[Data excerpts]

-------------------------

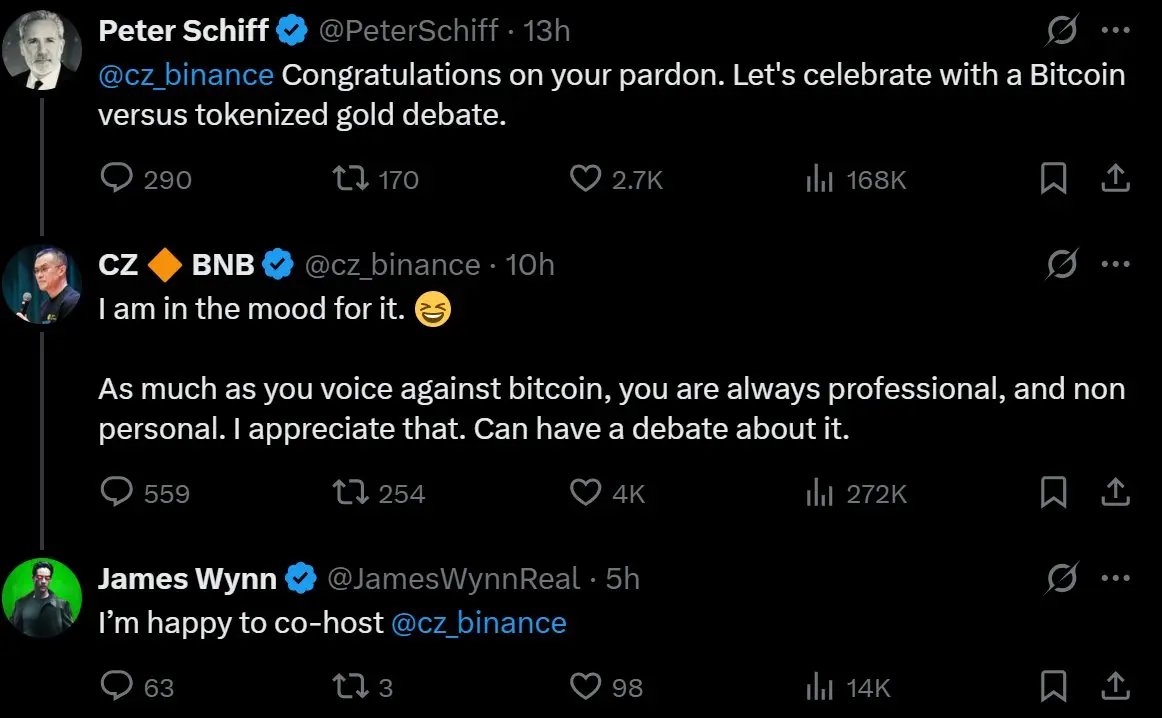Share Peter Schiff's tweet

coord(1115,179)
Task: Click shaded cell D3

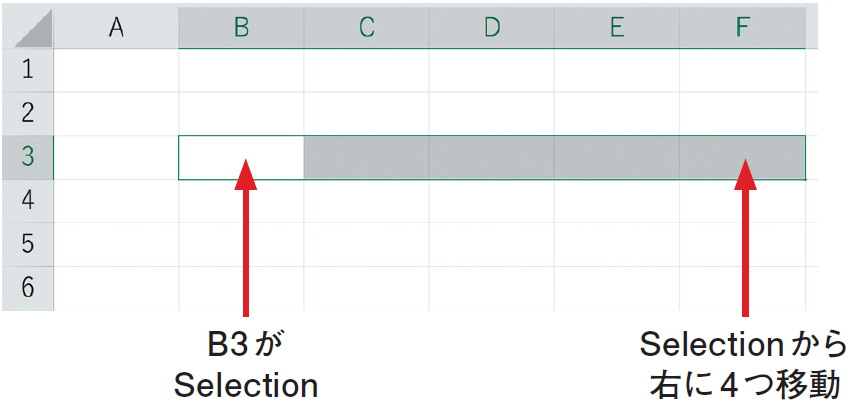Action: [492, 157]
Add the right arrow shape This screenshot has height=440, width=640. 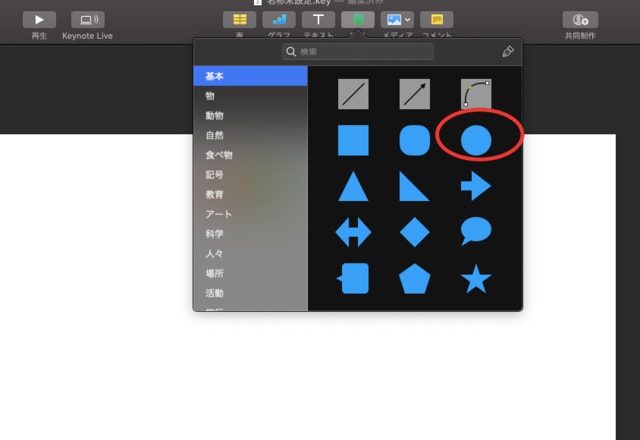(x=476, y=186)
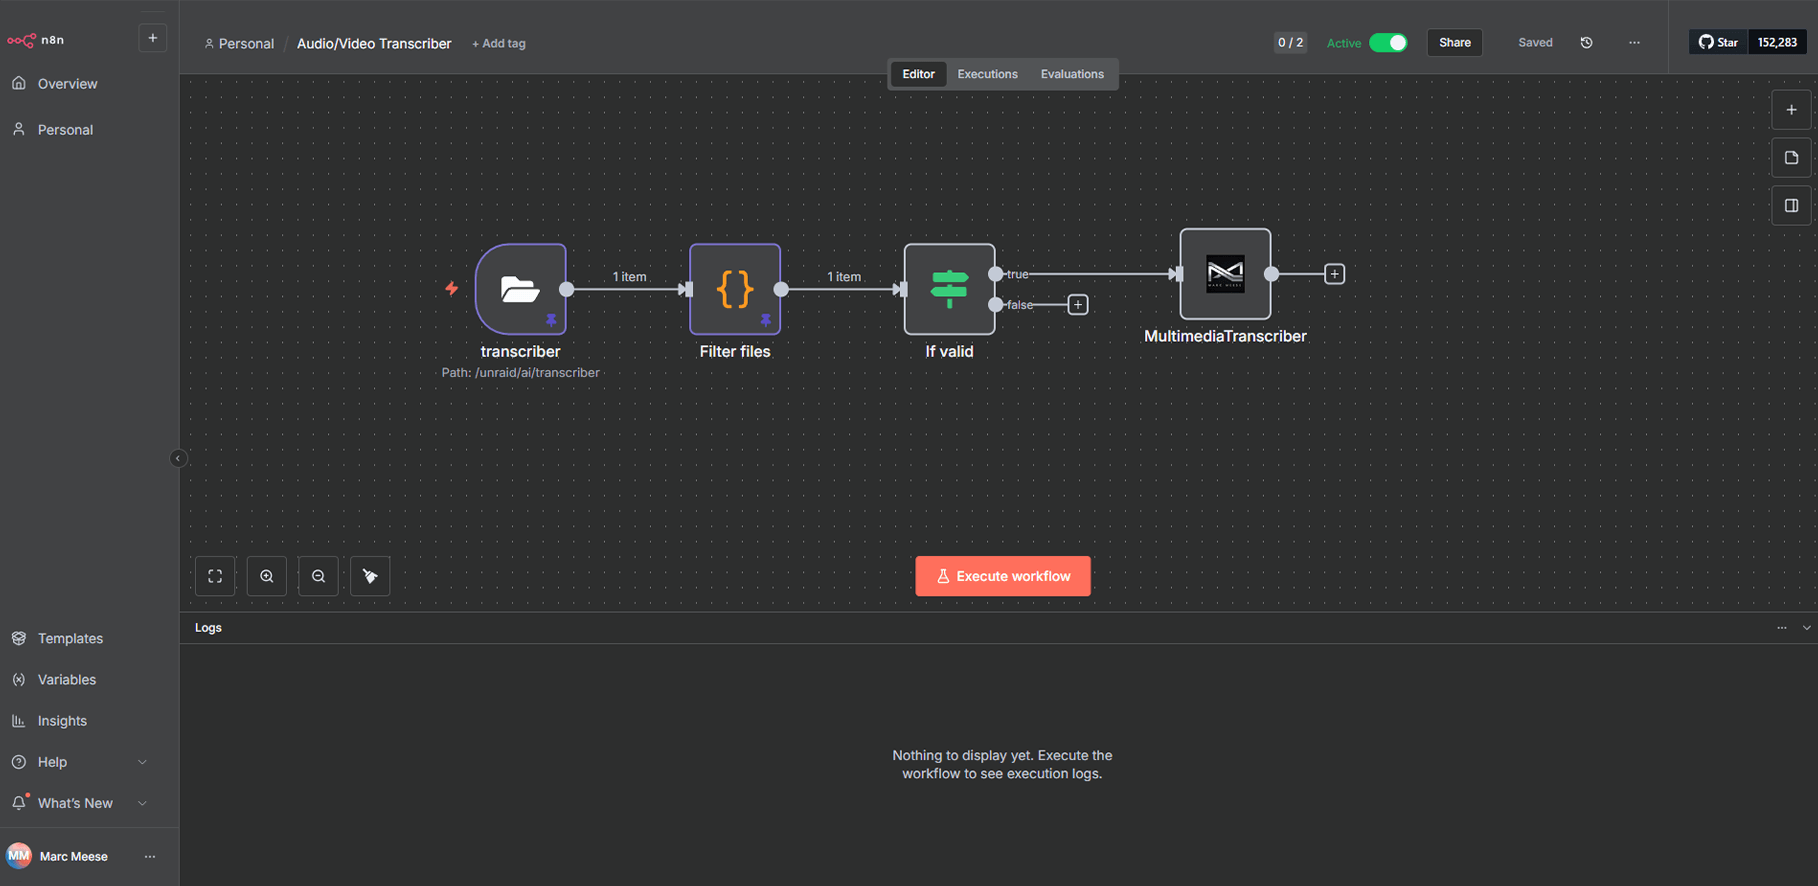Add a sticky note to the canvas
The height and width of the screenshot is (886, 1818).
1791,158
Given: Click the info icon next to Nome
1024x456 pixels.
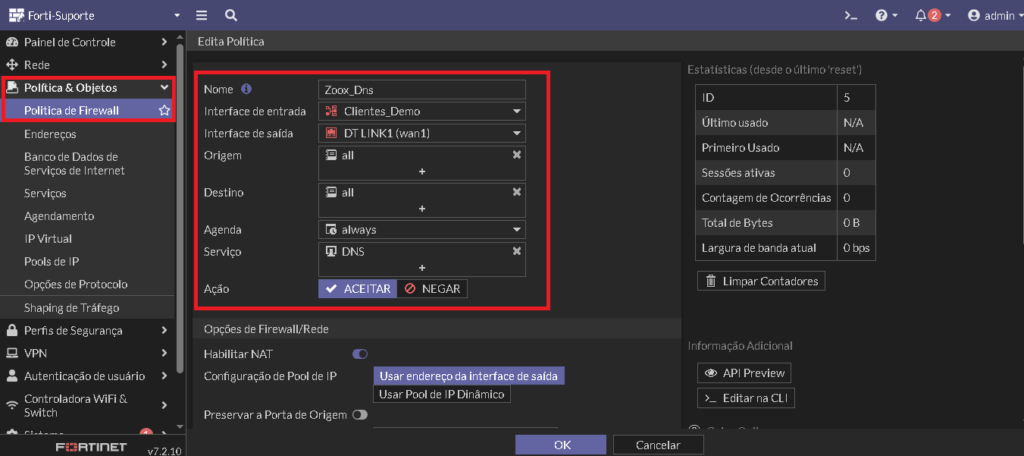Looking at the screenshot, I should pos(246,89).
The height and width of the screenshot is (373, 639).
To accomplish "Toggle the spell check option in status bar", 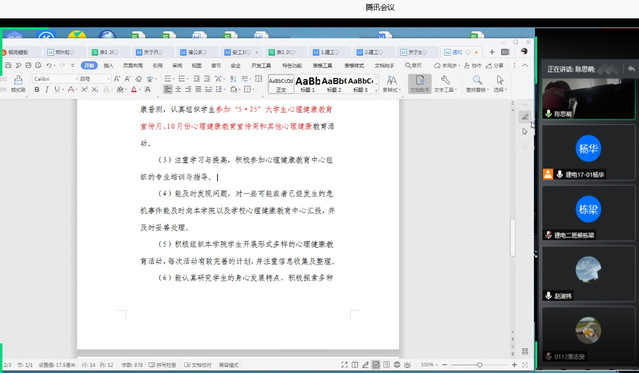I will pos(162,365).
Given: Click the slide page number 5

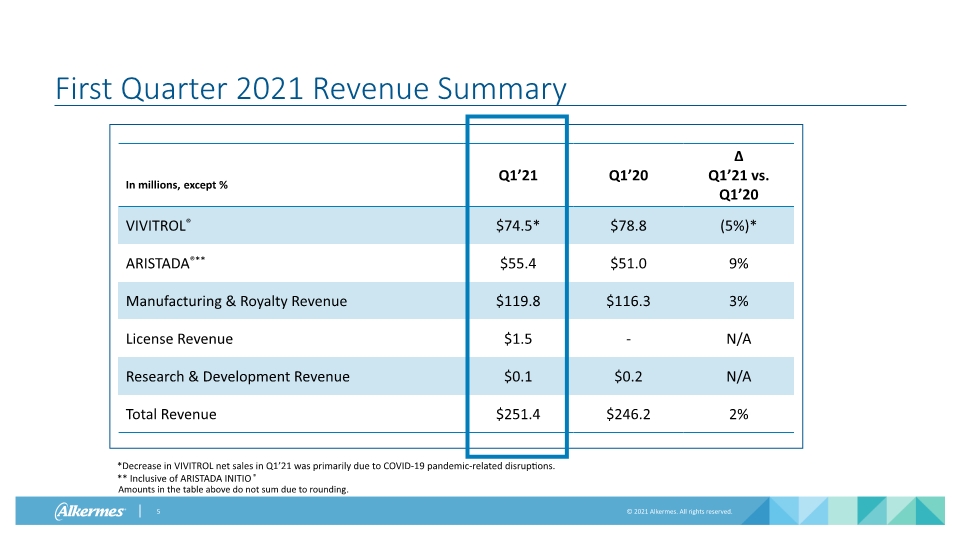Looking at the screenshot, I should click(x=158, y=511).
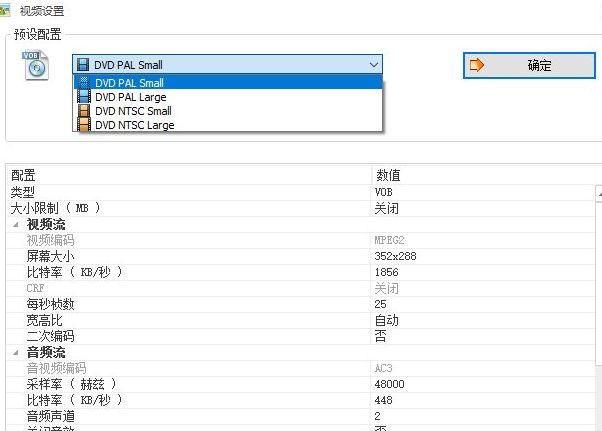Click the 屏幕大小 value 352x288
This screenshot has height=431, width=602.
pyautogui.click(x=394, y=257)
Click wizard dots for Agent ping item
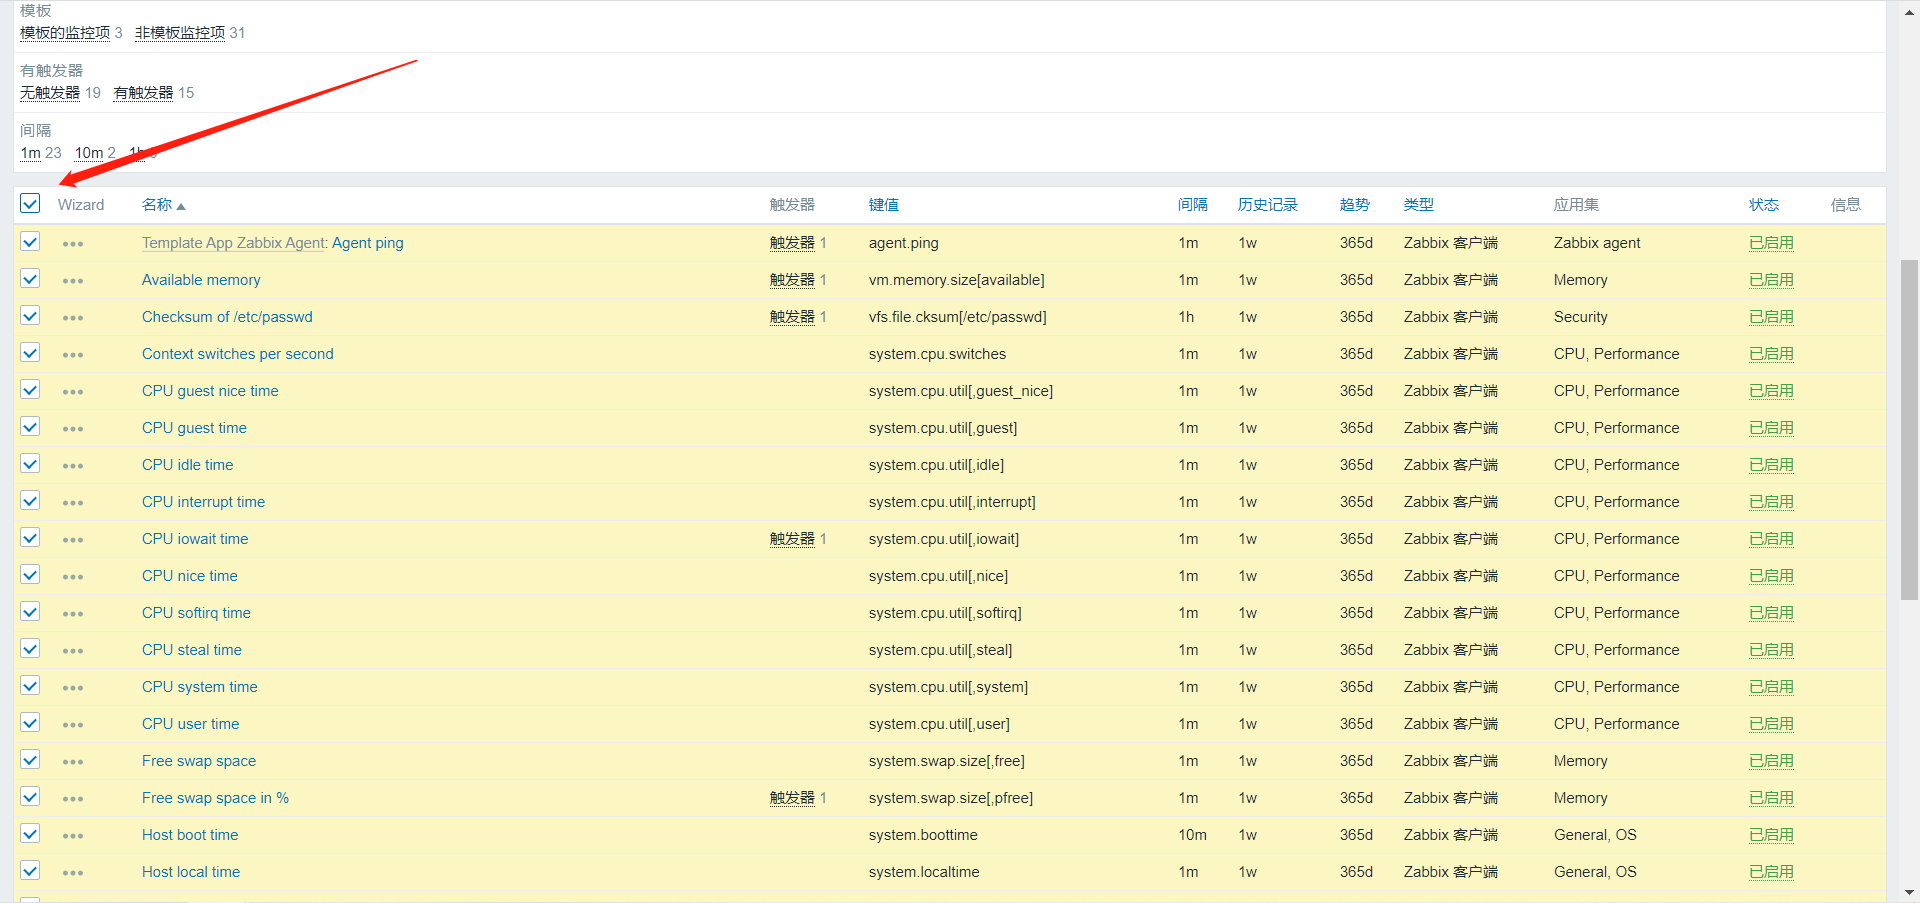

-------------------------

What the task requires: The range to print runs from the line with "Given: Click the slide page number 5" through the last line of the entries, both included; keep it exact and skip the pictures.

Expected answer:
Given: Click the slide page number 5

Looking at the screenshot, I should click(x=158, y=511).
Click the 屏幕大小 value 352x288
This screenshot has height=431, width=602.
pyautogui.click(x=394, y=257)
Click wizard dots for Agent ping item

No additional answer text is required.